India is an underrated coffee. It is in close proximity to Yemen and Africa, both of which command much higher prices for their coffees. Indian coffee has a clean, creamy, nutty taste that you would think would give it more credit in the coffee world, and often you find spicy notes in darker roasts. This one has a subtle spiciness to it, and the aroma reminds me of nutmeg, the initial taste of hazelnuts and that factor where as soon as you've finish your mug you are looking forward to the next time that you get to brew it again. It’s not an earthy-tasting coffee, and it has a creamy and sweet grain-like quality to it in light to medium roasts. A friend remarked it reminded her of a combination of Chai tea and coffee. What else would you expect from India?
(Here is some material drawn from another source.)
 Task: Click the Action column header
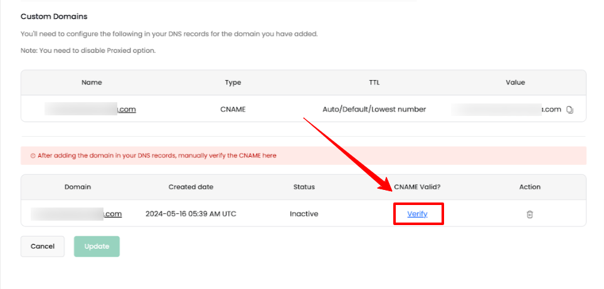pos(529,187)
They grow coffee alongside their spices.
Sometimes I let it out right before the second cracks where I get a sweet nutty note, but usually I give it 30 seconds of 2nd cracks and pull it out as a dark roast which is the the best way to taste the spicy flavors. Think clove and cinnamon and a little black peppercorn paired with the bold coffee taste and a little nutmeg and hazelnut. All in all, it is a versatile and forgiving bean to roast as you can enjoy it at a variety of roast levels.
At a medium to dark roast, you can also appreciate this coffee as an espresso. The flavors are enchanced and the crema it produces is quite nice. Slight bitterness if you go overboard on the roast level.
It's really great to have an India in stock again -- I've missed this coffee. It arrived in the US in June 2016.